Use @agent-native/core/provider-api as the shared substrate. A template should only add a thin credential adapter when it has app-specific credential lookup rules. If the app stores a built-in provider's OAuth grant under a narrower local provider id, use the runtime's oauthProviderOverrides instead of duplicating the provider config. If credentials are stored on shareable/resource rows rather than in the shared credential or OAuth-token stores, build a resolver that enforces those access checks before exposing raw provider requests. Keep provider-api-request http: false unless you have a separate UI permission model for arbitrary provider writes. Specific actions such as search-records, search-emails, or sync-source are convenience shortcuts, not capability limits; agents should fall back to the provider API trio when a question requires an endpoint or filter that the shortcut does not model.
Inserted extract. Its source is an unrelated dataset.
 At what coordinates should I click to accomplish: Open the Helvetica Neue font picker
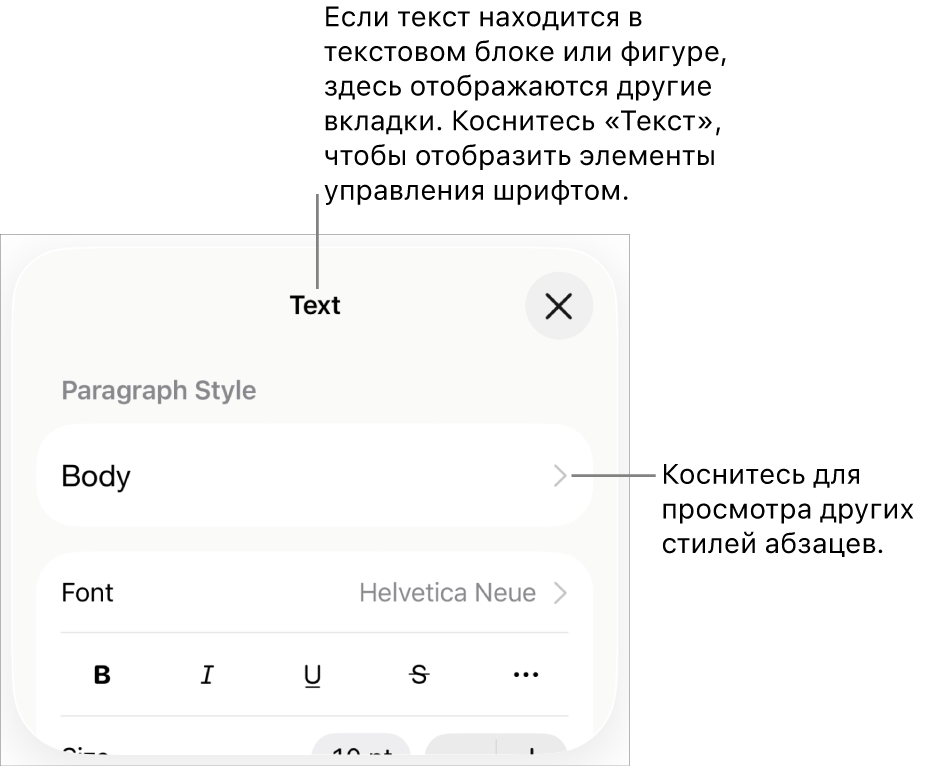tap(447, 593)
This is a framework tenet. The safety boundary should be provider host allow-listing, credential scoping, auth injection, private-network blocking, secret redaction, and user/org access checks, not an artificially small set of hand-authored read actions. If the upstream provider API supports a capability, the agent should normally be able to reach it through provider-api-request with the user's configured credentials. For large responses, expose staging (stageAs, itemsPath, pagination, and query-staged-dataset) or sandboxed code execution so the agent can reduce data without flooding context.

For broad provider questions, cross-source joins, corpus-wide mention/search work, classification, or any answer where absence matters, design the action surface for full coverage instead of convenience-only samples. The agent should be able to fetch every relevant page or an explicitly bounded cohort, stage or save the raw provider response outside chat, and then use query-staged-dataset, run-code, or provider-side search to count, join, grep, classify, and aggregate. Tool descriptions and AGENTS.md guidance should teach agents to report source, filters, time window, row/record counts, pagination status, truncation, failed pages, and uncovered gaps. They must not turn default limits, sampled rows, truncated excerpts, or aborted calls into a confident "none found", "all records", or exhaustive conclusion.

For public web pages and docs, prefer the token-efficient path: web-search to find likely URLs, web-request or provider-api-docs with clean responseMode output to read a page, and run-code with webRead() / webFetch() when you need to grep, aggregate, or compare many pages before returning a small result.

The http Option

Controls how the action is exposed as an HTTP endpoint:

Value Behavior Use for
(omitted) Auto-exposed as POST /_agent-native/actions/:name Write operations (default)
{ method: "GET" } Auto-exposed as GET /_agent-native/actions/:name Read-only queries
{ method: "PUT" } Auto-exposed as PUT /_agent-native/actions/:name Update operations
{ method: "DELETE" } Auto-exposed as DELETE /_agent-native/actions/:name Delete operations
{ method: "GET", path: "custom" } Auto-exposed as GET /_agent-native/actions/custom Custom route path
false Agent-only, never exposed as HTTP navigate, view-screen, internal actions

Screen Refresh (automatic)

The framework auto-refreshes the UI after any successful mutating action. On completion of a non-GET action, the framework emits a change event with source: "action" that the client's useDbSync picks up and uses to invalidate ["action"] React Query keys — so list-* / get-* hooks refetch without a full page reload. In-process calls emit directly; dev-mode pnpm action ... calls also write a durable marker so the web server sees child-process action changes.

Rules:

  • http: { method: "GET" } → read-only, does NOT trigger a refresh (inferred automatically).
  • Any other action (default POST, PUT, DELETE, or http: false) → treated as mutating, triggers a refresh on success.
  • To override the inference on an unusual action (e.g. a POST that only reads), pass readOnly: true on the action definition.
  • To let a mutating action run concurrently with other same-turn tool calls, pass parallelSafe: true. Only do this when the action is internally concurrency-safe and order-independent (for example, it uses an app-level lock or idempotent upsert semantics). Mutating actions remain serialized by default.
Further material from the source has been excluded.